Since last year’s tragic hazing death of University freshman Max Gruver, LSU President F. King Alexander’s Task Force on Greek Life has implemented new regulations regarding Greek tailgating activities on the Parade Ground.
One of the new policies require all fraternity tailgating to be moved back to chapter houses with security guards present and alcohol sold by third-party vendors. The 2018 football season is the first time in almost 15 years fraternity tailgates will not be taking place on the Parade Ground.
Tailgating on the Parade Ground has been a tradition for most fraternities for many years. The Task Force is correct in implementing new policies in order to prevent Greek Life hazing and alcohol-related violence, but prohibiting fraternities from tailgating on the Parade Ground is unnecessary.
Drinking on game days is inevitable, and violence stemming from alcohol consumption is possible regardless of where a tailgate is located. The Parade Ground is public, while chapter houses allow for more discreet activities to occur. When fraternities tailgate on the Parade Ground, more people are around to witness potential fights or alcohol-related hazing.
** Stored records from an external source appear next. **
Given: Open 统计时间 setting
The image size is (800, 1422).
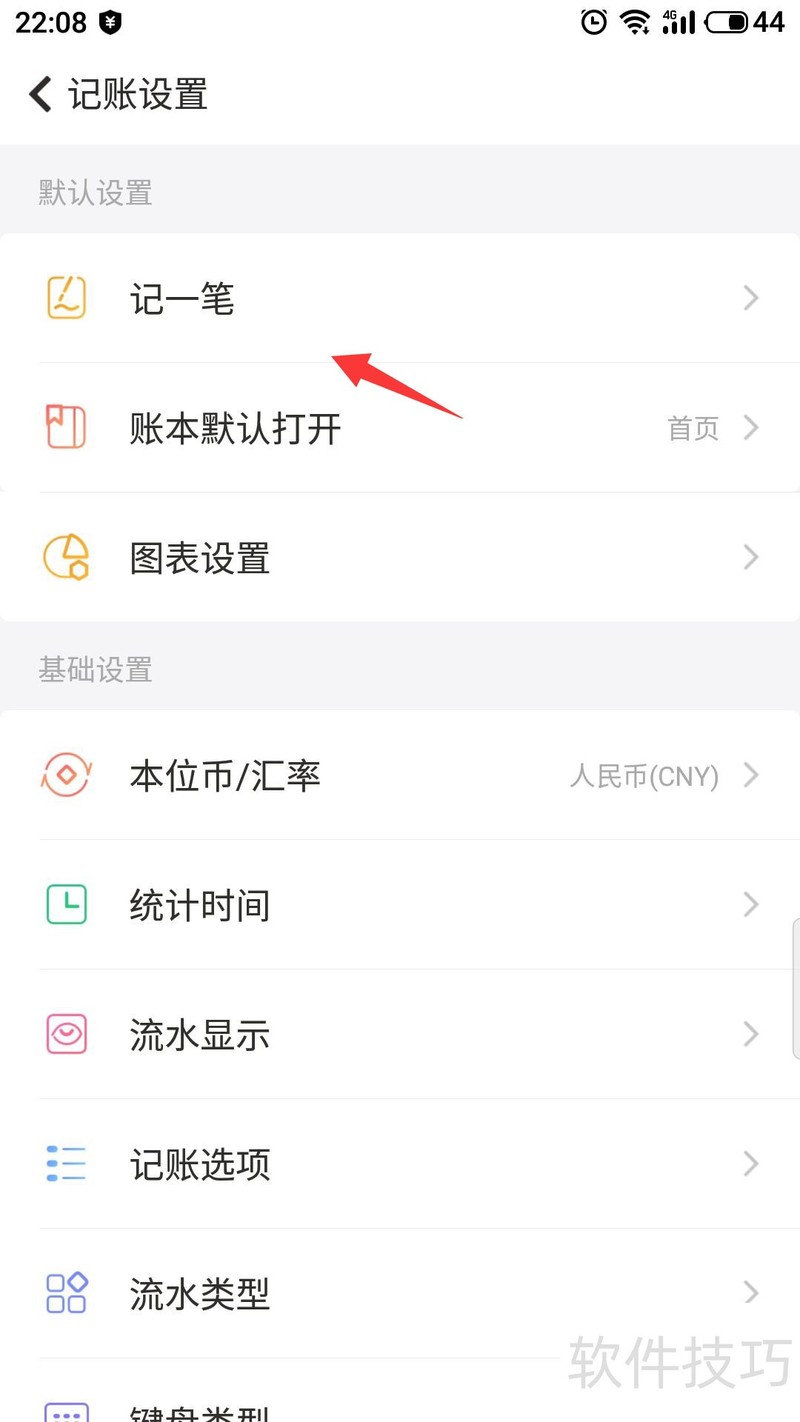Looking at the screenshot, I should point(400,905).
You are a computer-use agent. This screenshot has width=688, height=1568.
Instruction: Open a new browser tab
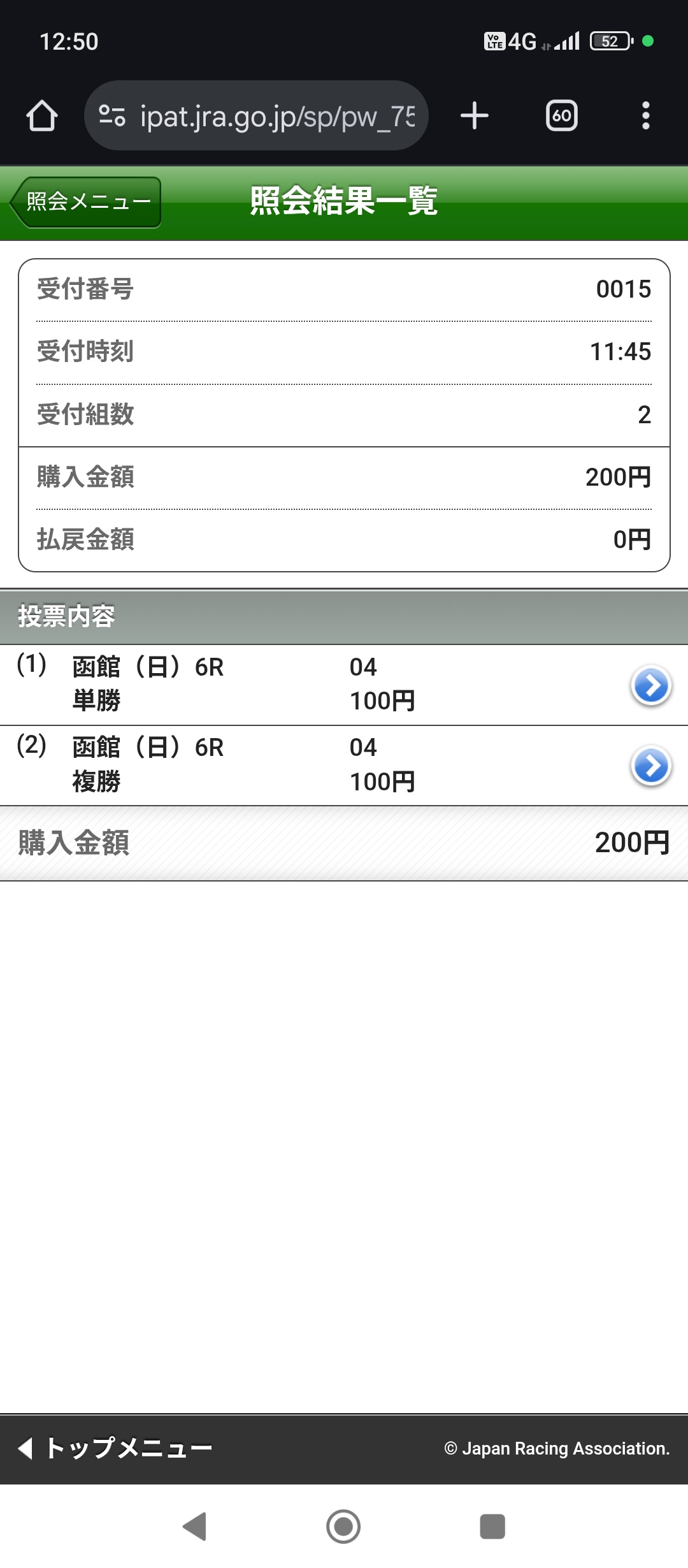(475, 116)
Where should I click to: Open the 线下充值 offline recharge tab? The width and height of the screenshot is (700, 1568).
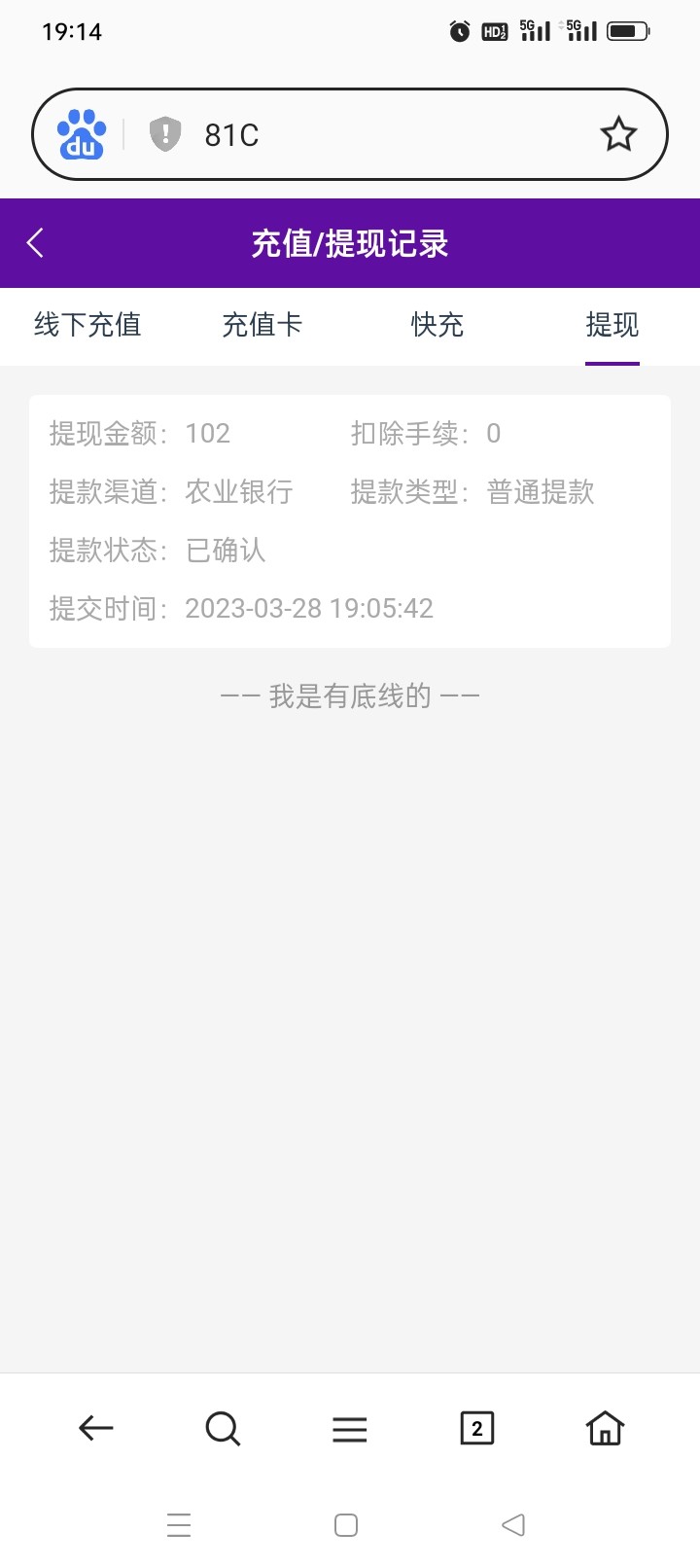pos(87,326)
In past years, the Parade Ground served as a large public space where fraternities could tailgate and be monitored easily because everyone was in the same general area. These new rules create large Greek tailgates all around campus, making it harder for law enforcement to monitor every tailgate and ensure everyone’s safety.
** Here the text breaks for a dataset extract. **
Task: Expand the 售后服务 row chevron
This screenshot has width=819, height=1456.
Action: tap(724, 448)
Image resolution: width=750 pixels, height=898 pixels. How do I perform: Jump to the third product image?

Hazing usually takes place somewhere private, and moving Greek tailgates to chapter houses provides more privacy, therefore increasing the risk of hazing to occur. If fraternity members are tailgating in public at the Parade Ground with hundreds of people around to see, the chance of a hazing incident is far less likely.
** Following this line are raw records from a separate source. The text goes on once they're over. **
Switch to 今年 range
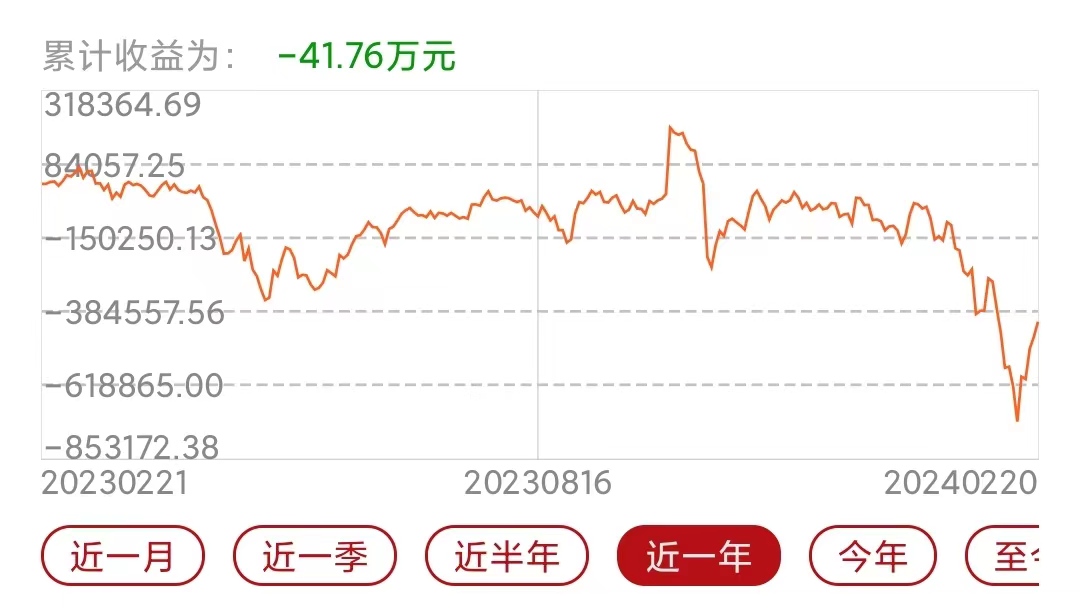pos(873,556)
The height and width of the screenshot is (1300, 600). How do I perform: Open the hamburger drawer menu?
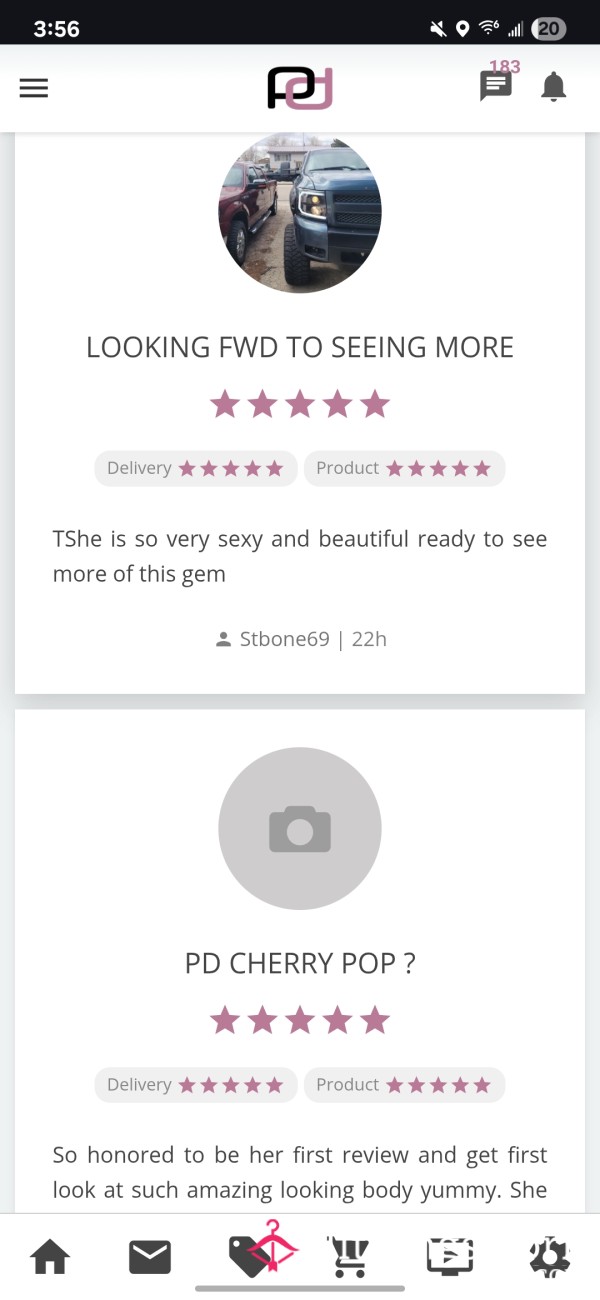(x=34, y=88)
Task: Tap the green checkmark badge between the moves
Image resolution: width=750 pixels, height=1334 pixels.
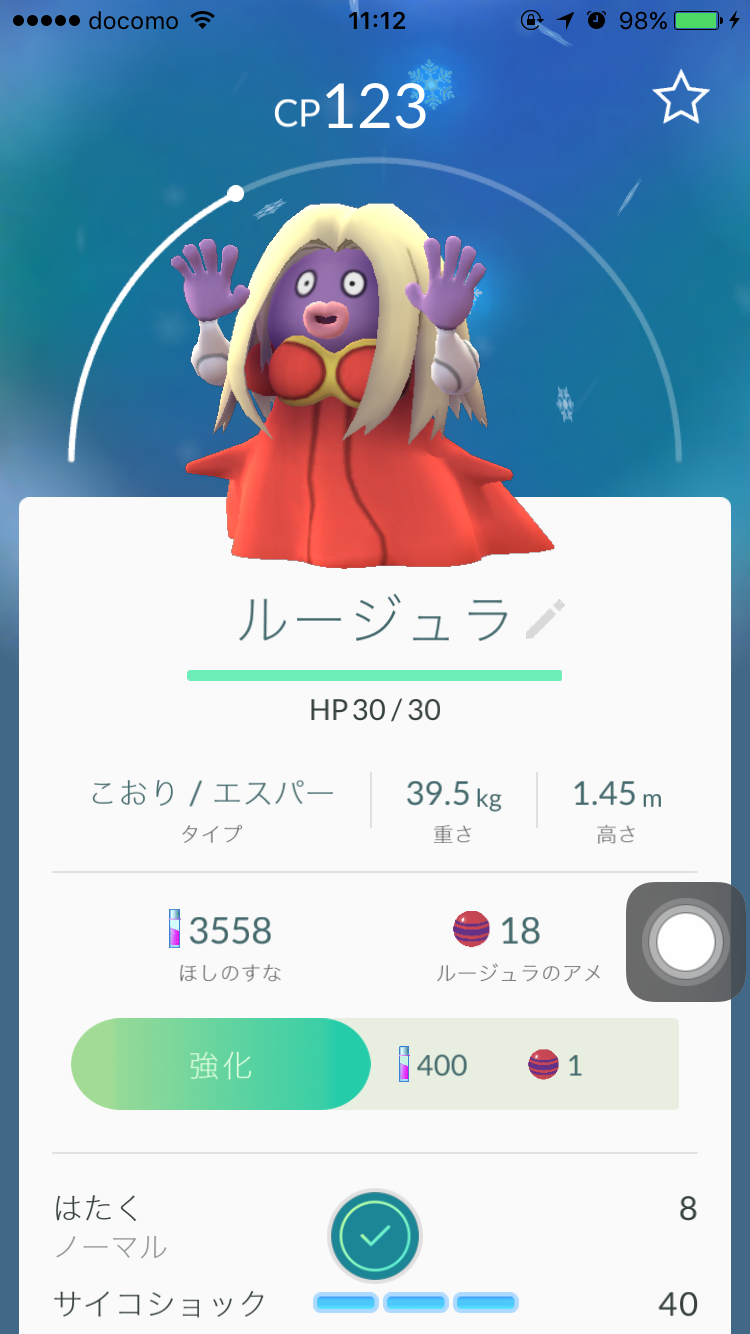Action: tap(374, 1235)
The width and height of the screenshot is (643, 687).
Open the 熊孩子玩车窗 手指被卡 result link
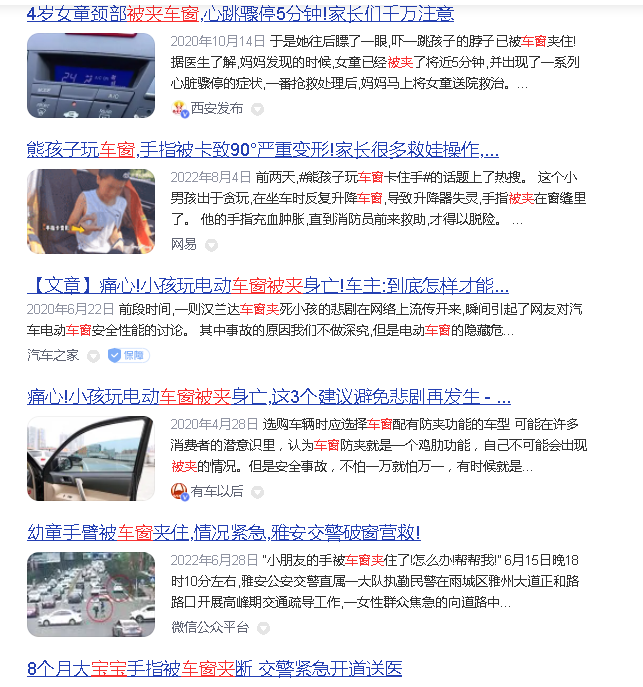[x=262, y=150]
It is obvious that alcohol consumption on game days has caused problems in the past, but simply moving the location of Greek tailgates is not going to resolve the issue.
The Task Force should take a look at the past to see why tailgating at chapter houses is not the best idea. Prior to the 2005 football season, fraternity tailgates took place at chapter houses. This changed in August 2005, when LSU implemented its current alcohol policy, PS-78, moving Greek tailgates to the Parade Ground.
Fraternity tailgates were moved because fraternities could not afford to host tailgates at their chapter houses because the policy’s regulations were often too expensive to follow. And now, after nearly 15 years, tailgating is being moved back to chapter houses, and the same financial issues will likely arise.
The Task Force’s new tailgating policy increases costs for fraternities, as they are now required to pay for security and third-party vendors. LSUPD should be capable of taking the responsibility to secure safety on campus during game days. Fraternities should not be financially responsible for ensuring campus safety.
The drinking culture at the University is an ongoing problem, and the Task Force has taken monumental steps in making Greek life safer. But, moving Greek tailgates to chapter houses will not decrease the amount of drinking during game day. It will only upset Greek students and alumni who have traditionally tailgated there.
Max Nedanovich is a 21-year-old mass communication junior from Mandeville, Louisiana.